Selama metafisika ada doktrin terjaga, dan selama doktrin terjaga metafisika akan ada. Karena itu, barangkali orang akan berhasil melacak metafisika sekadar sebagai fakta tekstual sampai Aristoteles, tapi keberhasilan itu juga mestinya menghasilkan rongga lain yang menganga lebih besar, yakni metafisika sebagai realitas yang jejaknya ada di mana-mana namun sekaligus tersamar, dan karena sifat samarnya itu entah berapa banyak yang luput dari perhatian. Sekalipun demikian, karena sifat subjek ini bersifat kulli/universal, keterhubungannya dengan jejak metafisika yang lain senantiasa tersedia. 
Metafisika mestilah integral, sebab menapaki satu jalan (metafisis) adalah menapaki seluruh jalan, sebagaimana benar menyelamatkan satu manusia sama bernilainya dengan menyelamatkan seluruh manusia. Mengatakan bahwa pandangan seperti ini adalah sejenis sinkretisme tidak lain menunjukkan kepandiran metafisis sendiri. Dari arah sini, substansi-substansi takkan tertukar dengan aksiden dan pada puncaknya simbiosis mahiyah/kuiditas dan wujud/eksistensi dalam mode paling pastinya dapat menerangi (sebagaimana judul kitab ini yang adalah Penyembuhan) bagi kebingungan asali manusia akan asal-usul yang adalah Sang Mutlak yang Wajib yang Wujud dan Singular. Lantas apa yang menyebabkan manusia mengidap ketidakmampuan (impotensi) dalam menangkap realitas esensial jika bukan penyangkalan-penyangkalannya sendiri atas kemampuan dan kapasitas dirinya sendiri?

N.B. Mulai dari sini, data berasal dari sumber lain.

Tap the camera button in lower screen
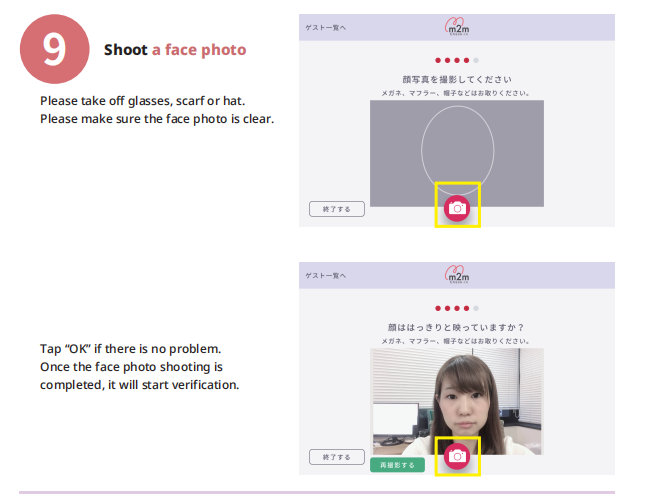Image resolution: width=648 pixels, height=494 pixels. pos(457,455)
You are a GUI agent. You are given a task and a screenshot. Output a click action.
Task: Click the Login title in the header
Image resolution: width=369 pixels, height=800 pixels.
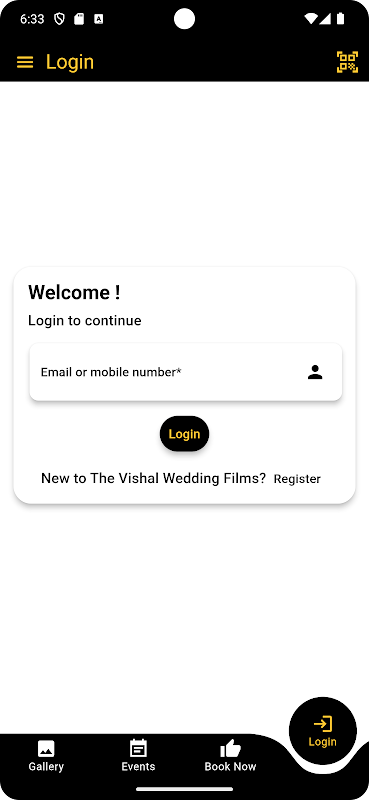coord(70,62)
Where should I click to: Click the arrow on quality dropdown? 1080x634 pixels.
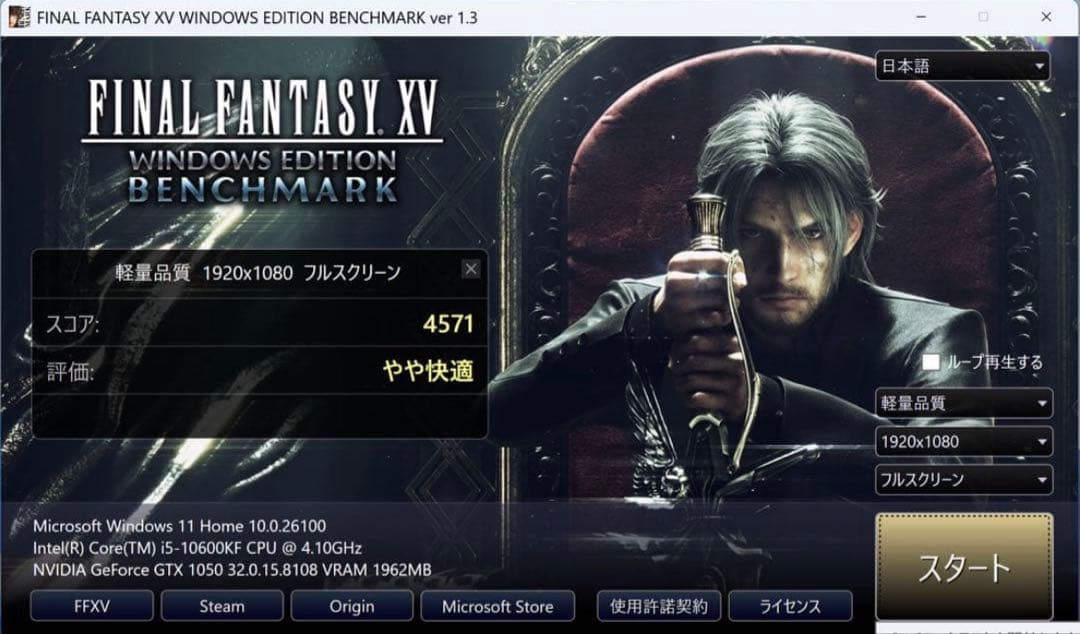coord(1042,404)
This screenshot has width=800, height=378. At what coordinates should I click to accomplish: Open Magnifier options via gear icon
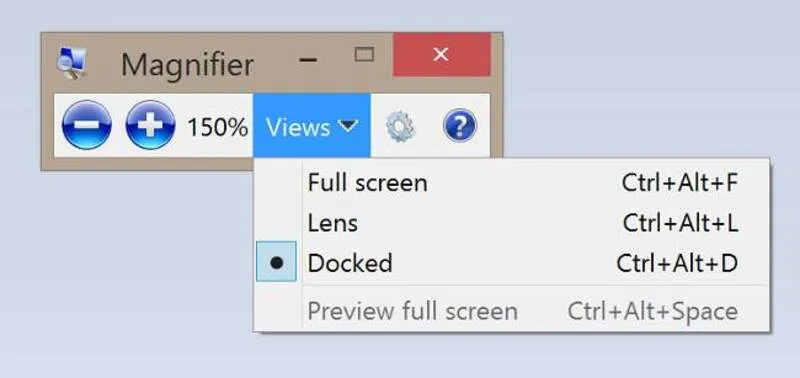point(400,127)
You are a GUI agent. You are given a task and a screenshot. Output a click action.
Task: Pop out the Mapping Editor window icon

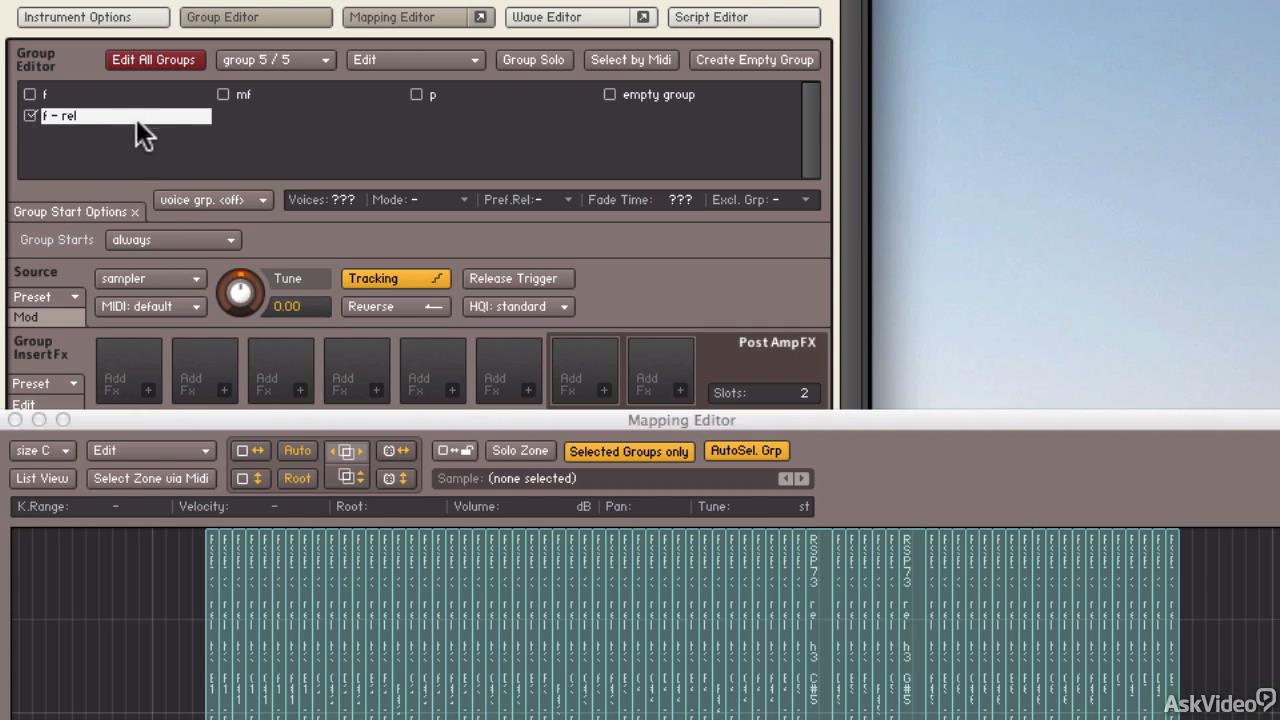coord(480,17)
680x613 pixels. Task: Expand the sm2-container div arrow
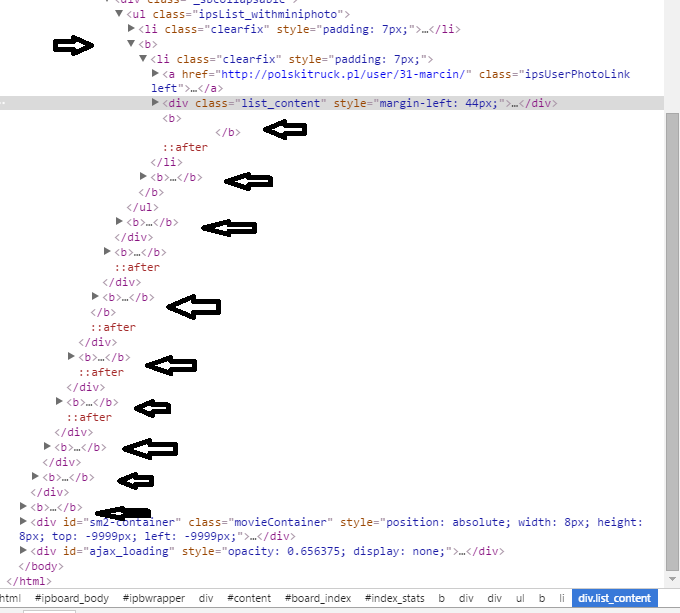click(23, 522)
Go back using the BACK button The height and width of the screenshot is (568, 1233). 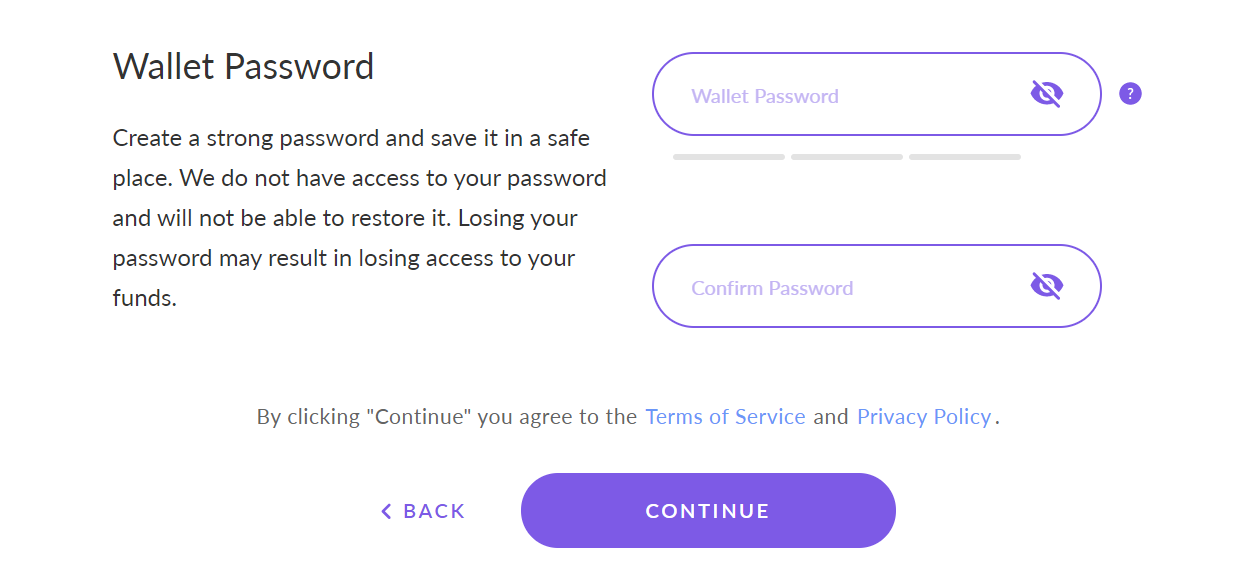point(423,512)
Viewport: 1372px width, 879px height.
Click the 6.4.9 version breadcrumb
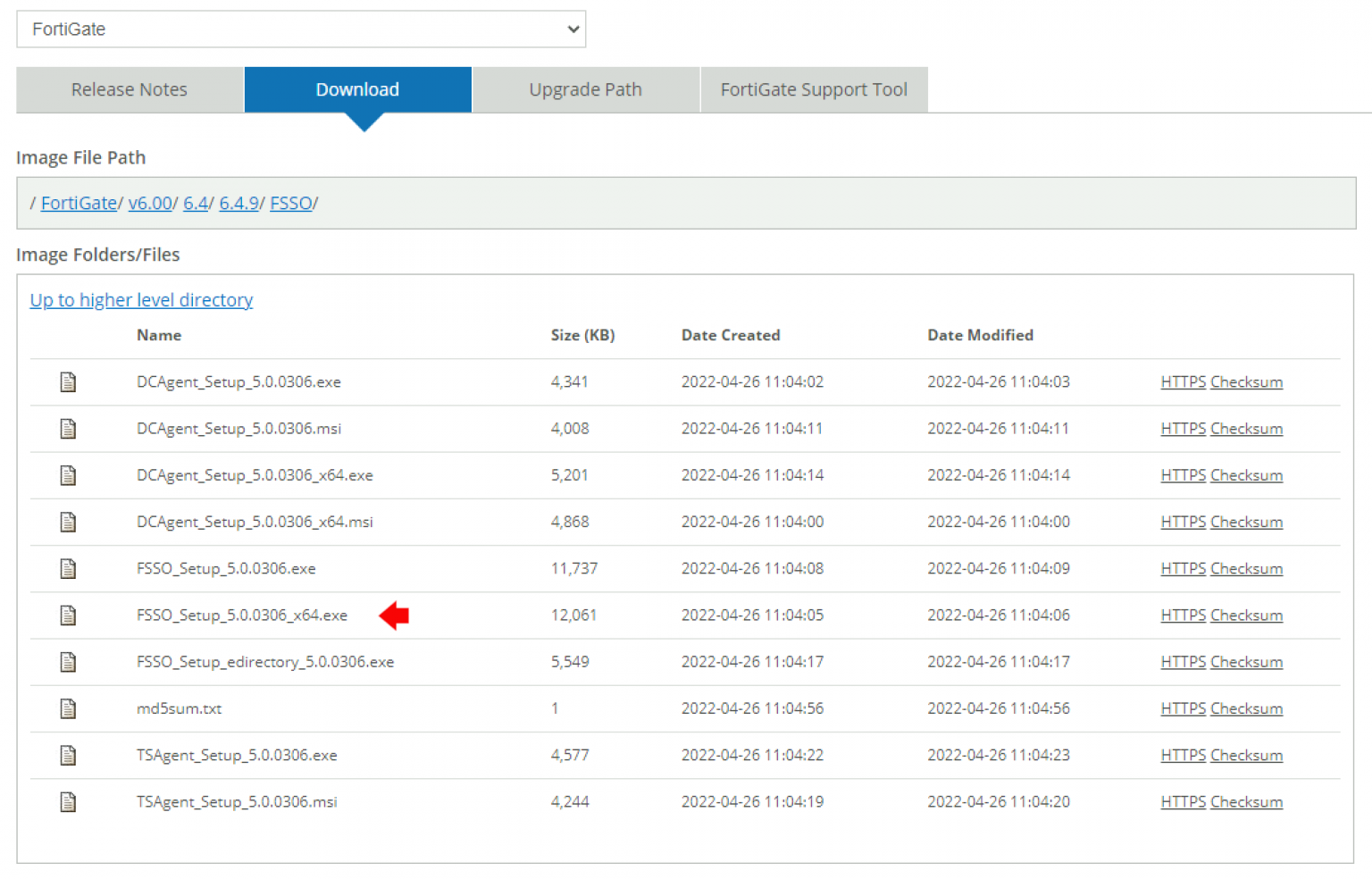coord(238,203)
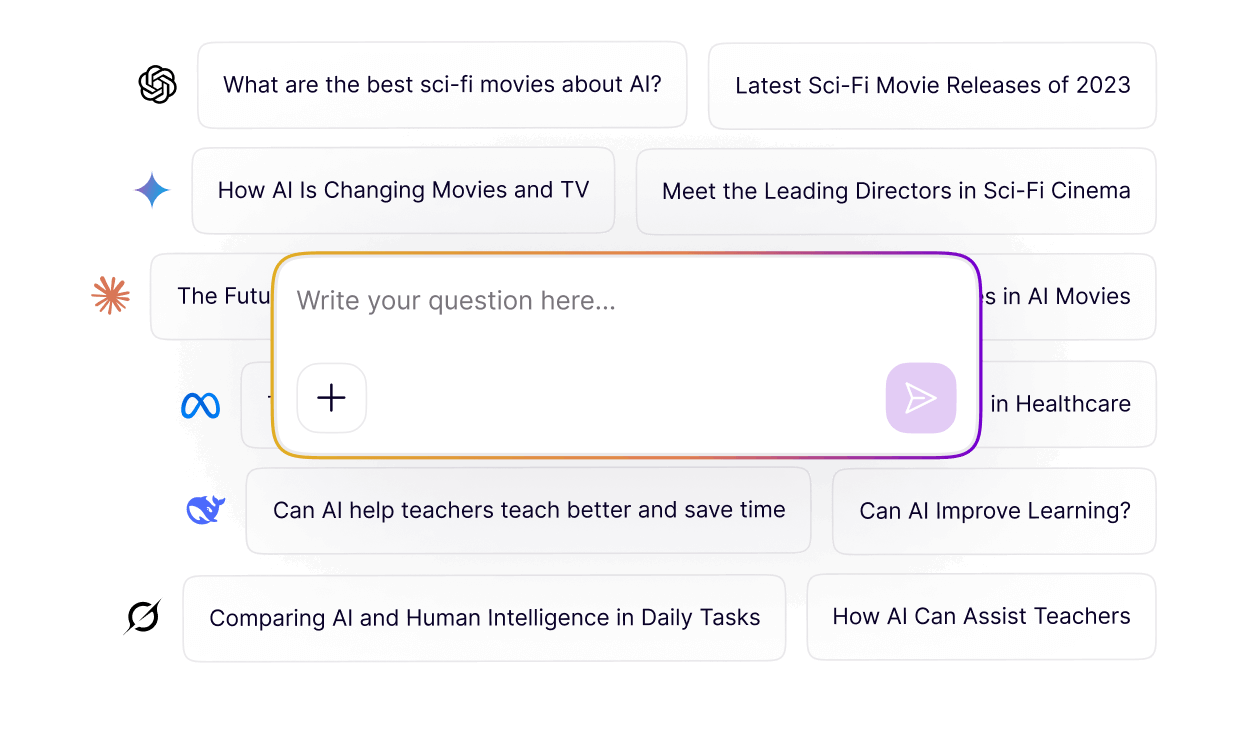Click the plus attachment icon
Viewport: 1253px width, 749px height.
coord(331,398)
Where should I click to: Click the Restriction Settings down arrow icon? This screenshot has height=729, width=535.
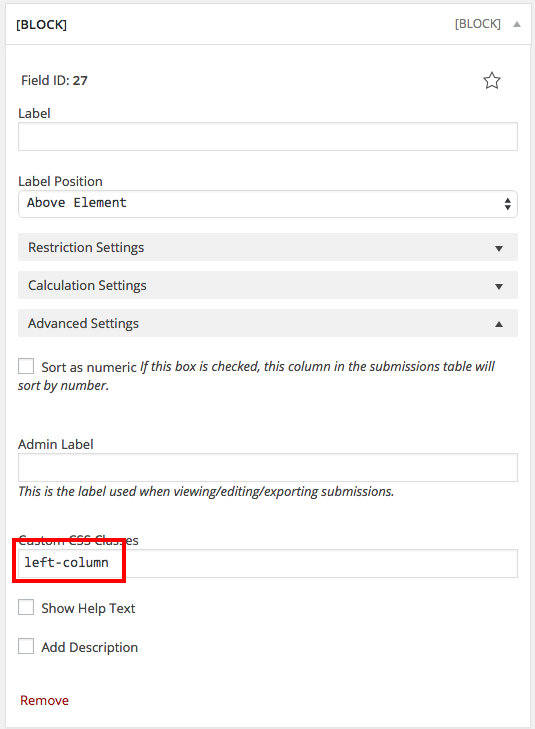[x=499, y=248]
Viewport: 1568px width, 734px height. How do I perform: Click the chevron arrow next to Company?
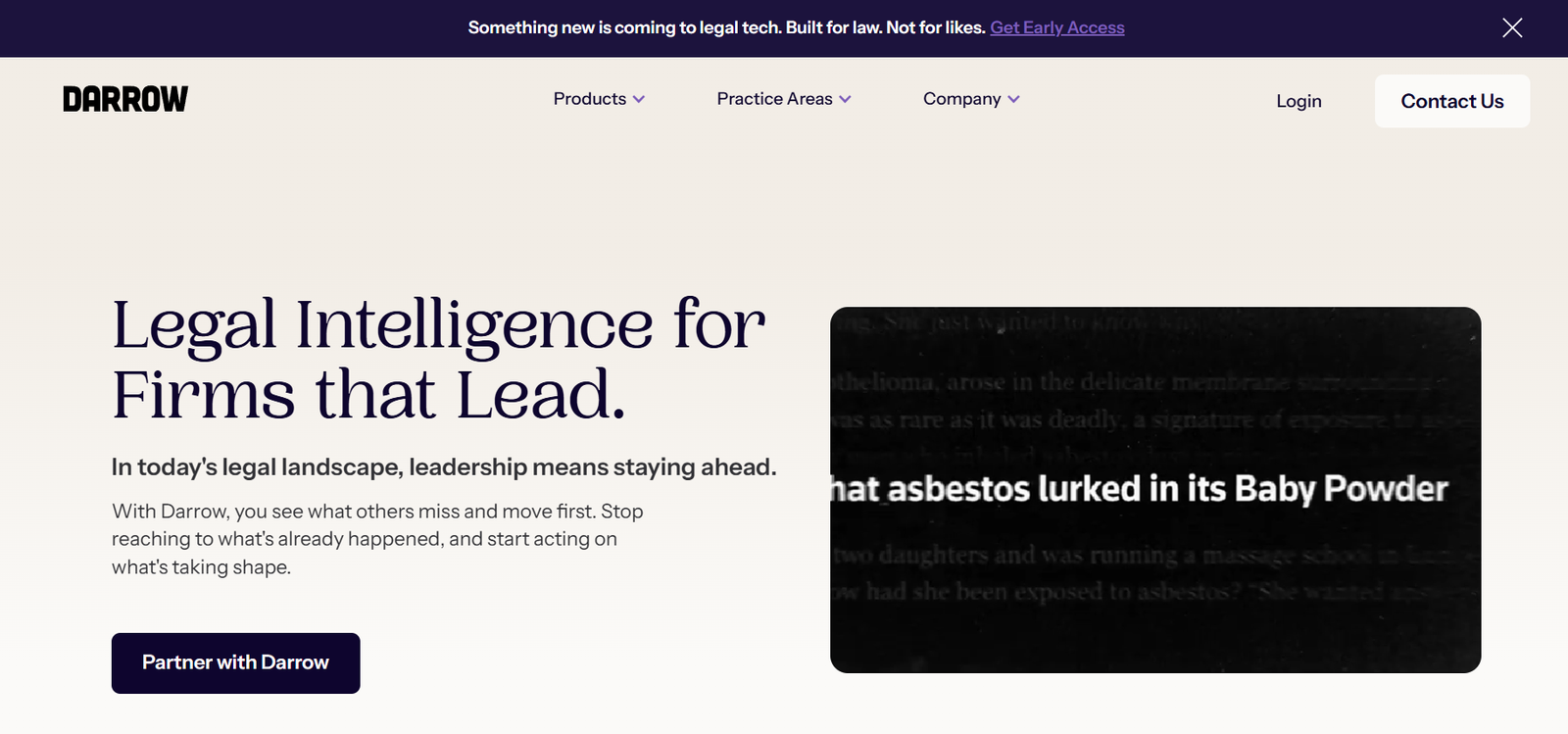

Sampai di sini, kalam apa pun semestinya telah memadai.

/z/
Ditinjau dari dalam, metafisika pada dirinya sendiri adalah ‘sesuatu yang tak terbahasakan’ atau menggunakan istilah yang disepakati Schuon dan Guenon: tak manifes (unmanifest). Artinya diskursus ini telah selesai bahkan sebelum dimulai. Tapi tidak jika dilihat dari realitas yang bergerak dan kontingen. Dimensi ruang dan waktu membawa senantiasa alusi pada asal-usul dan melacak ini artinya ‘mundur ke belakang’ dan ‘melacak prinsip’. Mundur dan mencari prinsip akan membawa orang pada, sekali lagi, metafisika, atau sekurang-kurangnya tapal batas antara yang fisik beserta seluruh derivasi ruang dan waktunya dengan yang melampaui semua manifes maujudat ini.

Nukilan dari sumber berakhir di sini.